The problem with This Is Me…Now is not in its bizarre theatrics. I would want to be thrown off the cliff with an audacious hour of pop extravaganza in a heartbeat. The point is that despite the promise and the mind-blowing visual effects that had me stay till the last second, there’s inherently very less that’s going on in the mix. The hummingbird metaphor, the deliberate comic relief, and the athletic dance numbers are so polished and defensive in its own accord that there’s no feeling left inside of it all. The camp and over-the-top visuals towers over the compulsion of the story told through interconnected stories.

The promise

To counter my argument, ‘This is me’… writing a review of a story that has left me questioning if I liked what I just saw and how do I explain it to the world. Thus far, I have had dreams where I know that the basic criteria is for that visual medium to evoke any sense of emotion: love, fear, sadness or even anger. If that feeling is evoked, if that story convinces me to care: I am sold. The writing gods surely can debate how to function normally with less sleeping hours. Or if I really need a life where I am not thinking or evaluating my own choices through fictional character in film(s)? But a guy has his mind firmly set on that choice and he will lead on. Write, write some more, think about writing when not writing, and watch more films.
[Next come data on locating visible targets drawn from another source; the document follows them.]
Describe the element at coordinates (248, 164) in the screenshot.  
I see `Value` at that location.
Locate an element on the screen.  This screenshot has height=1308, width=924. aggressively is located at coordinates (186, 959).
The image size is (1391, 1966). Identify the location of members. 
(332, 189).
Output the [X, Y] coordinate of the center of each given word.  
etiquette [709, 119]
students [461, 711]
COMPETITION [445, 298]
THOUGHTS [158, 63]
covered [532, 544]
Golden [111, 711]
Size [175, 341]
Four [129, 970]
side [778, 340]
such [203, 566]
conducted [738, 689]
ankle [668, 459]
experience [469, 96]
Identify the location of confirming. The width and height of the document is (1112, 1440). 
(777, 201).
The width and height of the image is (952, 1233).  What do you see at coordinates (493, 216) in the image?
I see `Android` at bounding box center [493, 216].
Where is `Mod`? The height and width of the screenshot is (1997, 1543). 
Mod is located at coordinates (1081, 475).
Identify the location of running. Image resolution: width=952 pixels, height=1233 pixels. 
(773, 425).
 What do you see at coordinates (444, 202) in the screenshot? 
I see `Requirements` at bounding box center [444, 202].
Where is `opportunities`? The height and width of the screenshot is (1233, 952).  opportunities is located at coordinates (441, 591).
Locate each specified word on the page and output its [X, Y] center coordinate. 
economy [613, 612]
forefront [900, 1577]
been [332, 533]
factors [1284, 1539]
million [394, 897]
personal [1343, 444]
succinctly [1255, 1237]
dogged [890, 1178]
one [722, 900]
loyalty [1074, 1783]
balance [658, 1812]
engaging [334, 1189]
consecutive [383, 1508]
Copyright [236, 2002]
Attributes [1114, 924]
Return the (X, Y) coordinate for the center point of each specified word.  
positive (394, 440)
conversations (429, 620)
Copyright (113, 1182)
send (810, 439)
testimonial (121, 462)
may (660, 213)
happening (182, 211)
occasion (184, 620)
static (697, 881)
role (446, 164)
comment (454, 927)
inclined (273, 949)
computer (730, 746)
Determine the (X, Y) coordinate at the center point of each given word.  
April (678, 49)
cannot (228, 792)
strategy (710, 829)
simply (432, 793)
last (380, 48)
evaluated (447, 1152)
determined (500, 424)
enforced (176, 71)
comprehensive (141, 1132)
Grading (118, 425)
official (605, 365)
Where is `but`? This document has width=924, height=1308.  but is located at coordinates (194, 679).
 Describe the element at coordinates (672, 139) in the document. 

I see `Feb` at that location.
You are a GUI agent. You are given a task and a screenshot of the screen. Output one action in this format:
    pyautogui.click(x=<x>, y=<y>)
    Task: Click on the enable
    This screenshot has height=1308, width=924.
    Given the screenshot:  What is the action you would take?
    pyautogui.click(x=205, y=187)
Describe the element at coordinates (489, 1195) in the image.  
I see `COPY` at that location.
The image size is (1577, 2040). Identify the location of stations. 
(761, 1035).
That is exactly the discourse that This Is Me… Now wants to underline. So, isn’t making mistakes the point? Has anyone got it figured out? Of course not! If the artist can have a Love Addicts Anonymous (LAA) for help, I can get a Films United Nostalgia (FUN) as support in times of crisis. The poignancy of that dilemma cannot be underestimated, even as the absurdist tendencies of this musical drama takes the cake. They all sing the same song of survival.